O juiz Sílvio José Rabuske, da 1ª Vara Criminal de Aparecida de Goiânia, condenou o empresário Rodolfo Alves de Oliveira a cumprir pena de dois anos e seis meses e a pagar multa por ter utilizado notas fiscais clonadas para fraudar o pagamento do ICMS, em dezembro de 2006. O réu administrava uma empresa em Aparecida, da qual já tinha sido sócio, quando servidores da Secretaria da Fazenda encontraram no estabelecimento dez blocos de notas fiscais clonadas, confeccionadas sem autorização do fisco e com numeração idêntica a documentos fiscais autorizados, em nome de outra empresa, pertencente ao acusado.

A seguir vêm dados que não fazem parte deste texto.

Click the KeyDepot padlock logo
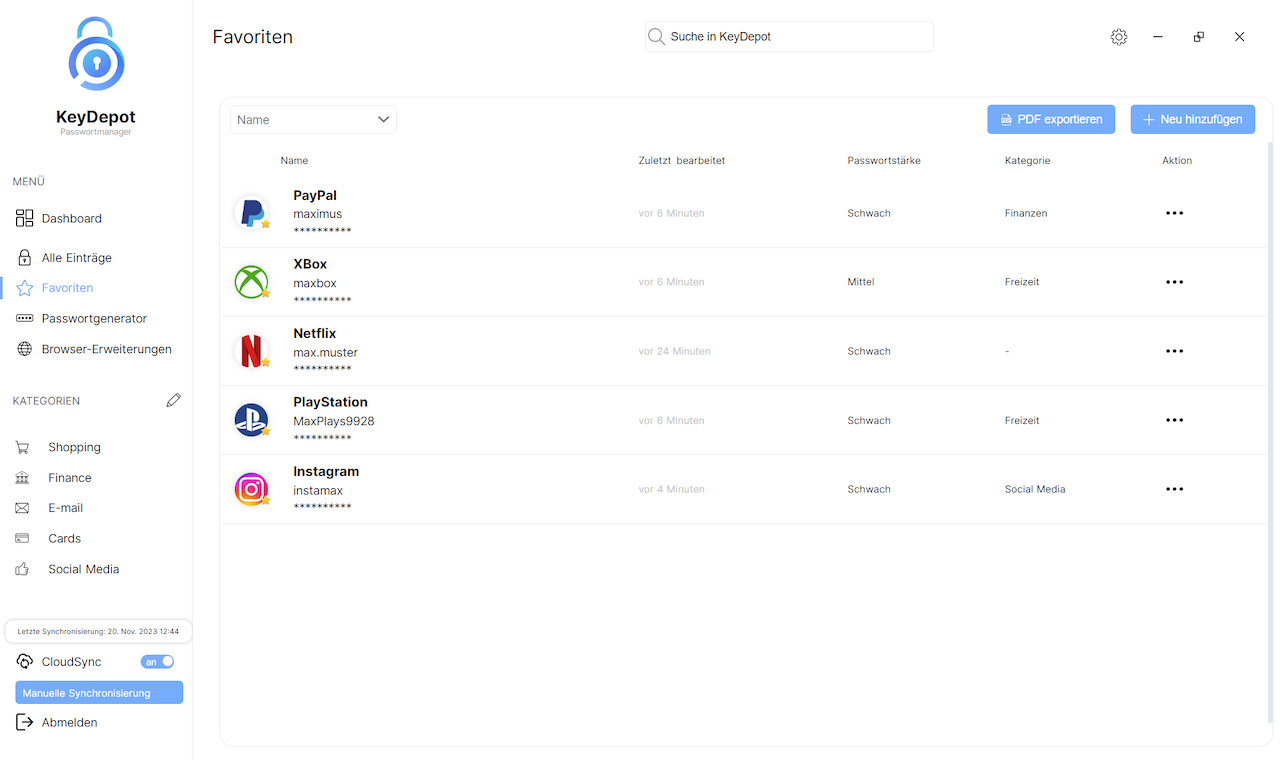This screenshot has height=760, width=1280. pyautogui.click(x=96, y=55)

O fisco alegou que as notas fiscais frias foram utilizadas para acobertar a saída de mercadorias sem o pagamento de tributos estimados em R$ 12 mil, após a autuação. O acusado se recusou a pagar a dívida e foi denunciado à Justiça. O juiz fixou a pena em dois anos e nove meses inicialmente, mas reduziu-a em três meses, em razão da atenuante da confissão durante o julgamento, embora o empresário tenha atribuído o "erro" aos vendedores da loja. Ele também pagará multa sobre o salário mínimo legal de 100 dias e deverá cumprir a pena em regime aberto.

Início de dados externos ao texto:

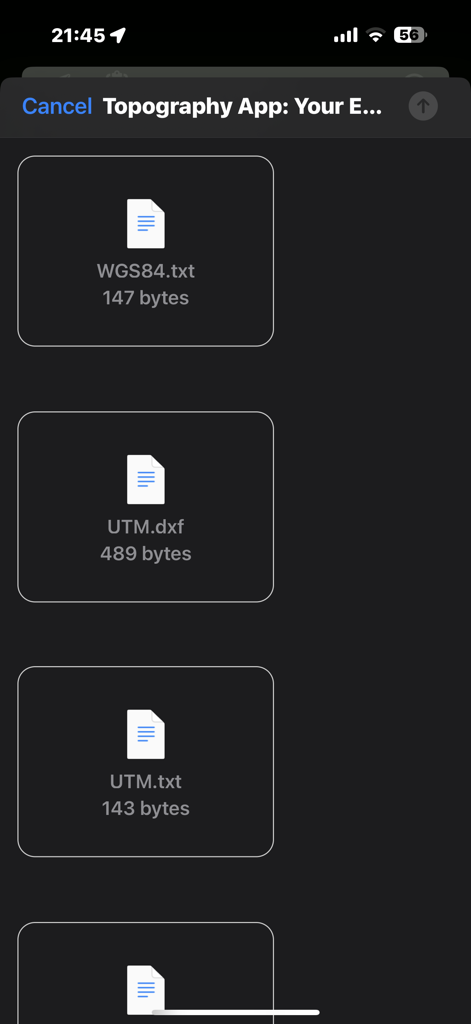Tap the Wi-Fi status icon

click(x=376, y=35)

Nos termos do artigo 44, § 2º do Código Penal, o juiz Sílvio Rabuske, substituiu a pena privativa de liberdade por duas restritivas de direito, com prestação de serviços comunitários por 7 horas semanais e prestação pecuniária no valor de R$ 2.000,00. Este valor deverá ser destinado à aquisição de material de expediente no Fórum de Aparecida de Goiânia. Após o trânsito em julgado, o nome do réu será inscrito no rol dos culpados no SINIC (Sistema Nacional de Identificação Criminal).